Single by Machine Gun Kelly featuring Blackbear

from the album Mainstream Sellout
- Released: April 26, 2022
- Genre: Pop rock
- Length: 2:02
- Label: Bad Boy; Interscope;
- Songwriters: Colson Baker; Matthew Musto; Travis Barker; Omer Fedi; Nick Long;
- Producers: Travis Barker; Omer Fedi; Colson Baker;

Machine Gun Kelly singles chronology
| "Maybe" (2022) | "Make Up Sex" (2022) | "GFY" (2022) |

Blackbear singles chronology
| "IDGAF" (2022) | "Make Up Sex" (2022) | "GFY" (2022) |

Music video
- "Make Up Sex" on YouTube

= Make Up Sex (song) =

2022 song by Machine Gun Kelly

"Make Up Sex" is a song by American musician Machine Gun Kelly featuring fellow American musician Blackbear. The song released on April 26, 2022 as the fifth single from Kelly's sixth studio album Mainstream Sellout (2022). The song was written by the artists, Nick Long, and producers Travis Barker and Omer Fedi.

==Reception==
The Guardian said that the song has Mainstream Sellouts best, although lyrically uninspired, chorus. Wall of Sound called it his most mature song to date. i said to listen to the hilariously sexless song and try not to have a good time. Conversely, NME called it far away from the humanizing, tender moments on Tickets to My Downfall. Pitchfork called it hollower than "My Ex's Best Friend".

== Music video ==
A music video was released a few days following the release of Mainstream Sellout, with the song being one of its most standout songs amongst the track-list. The video features Baker standing in a room surrounded by cats dancing and playing his guitar throughout numerous transitions of settings, blackbear's verse features himself dancing surrounded by a large number of bright silver balloons.

###

| PROBLEMS AND TASKS |
1. Answer these about the "Make Up Sex" article:
(a) How long is the song?
(b) Which publication called it his most mature song to date?
(c) In the music video, what surrounds blackbear during his verse?
2. Quote the "Make Up Sex" article between "Machine Gun Kelly singles" and "and Omer Fedi.", inclusive.
3. Can you extend the "Make Up Sex" song article beyond its final sentence?
The listing that comes next has no connection to the article on the song "Make Up Sex."

| DATA SEGMENT |
###

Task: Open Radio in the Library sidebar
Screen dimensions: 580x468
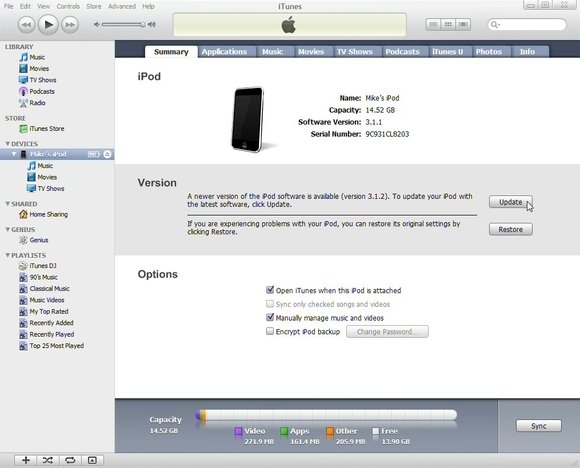Action: coord(32,103)
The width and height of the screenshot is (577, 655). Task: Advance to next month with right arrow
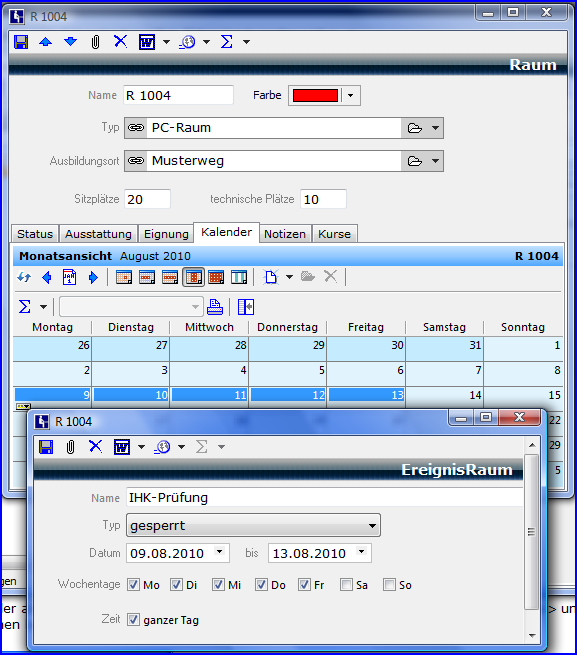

###

| ANSWERS GIVEN |
1.
(a) 2:02
(b) Wall of Sound
(c) A large number of bright silver balloons

2.
Machine Gun Kelly singles chronology
| "Maybe" (2022) | "Make Up Sex" (2022) | "GFY" (2022) |

Blackbear singles chronology
| "IDGAF" (2022) | "Make Up Sex" (2022) | "GFY" (2022) |

Music video
- "Make Up Sex" on YouTube

= Make Up Sex (song) =

2022 song by Machine Gun Kelly

"Make Up Sex" is a song by American musician Machine Gun Kelly featuring fellow American musician Blackbear. The song released on April 26, 2022 as the fifth single from Kelly's sixth studio album Mainstream Sellout (2022). The song was written by the artists, Nick Long, and producers Travis Barker and Omer Fedi.

3.
==Charts==

===Weekly charts===

Weekly chart performance for "Make Up Sex"
| Chart (2022) | Peak position |
|---|---|
| Austria (Ö3 Austria Top 40) | 68 |
| Canada Hot 100 (Billboard) | 33 |
| Czech Republic Singles Digital (ČNS IFPI) | 41 |
| Global 200 (Billboard) | 70 |
| Ireland (IRMA) | 74 |
| San Marino (SMRRTV Top 50) | 43 |
| Slovakia (Singles Digitál Top 100) | 41 |
| UK Singles (Official Charts) | 55 |
| US Billboard Hot 100 | 59 |
| US Hot Rock & Alternative Songs (Billboard) | 5 |

===Year-end charts===

Year-end chart performance for "Make Up Sex"
| Chart (2022) | Position |
|---|---|
| US Hot Rock & Alternative Songs (Billboard) | 34 |

==Certifications==

Certifications for "Make Up Sex"
| Region | Certification | Certified units/sales |
| Canada (Music Canada) | Gold | 40,000^{‡} |
^{‡} Sales+streaming figures based on certification alone.

== Release history ==

Release history for "Make Up Sex"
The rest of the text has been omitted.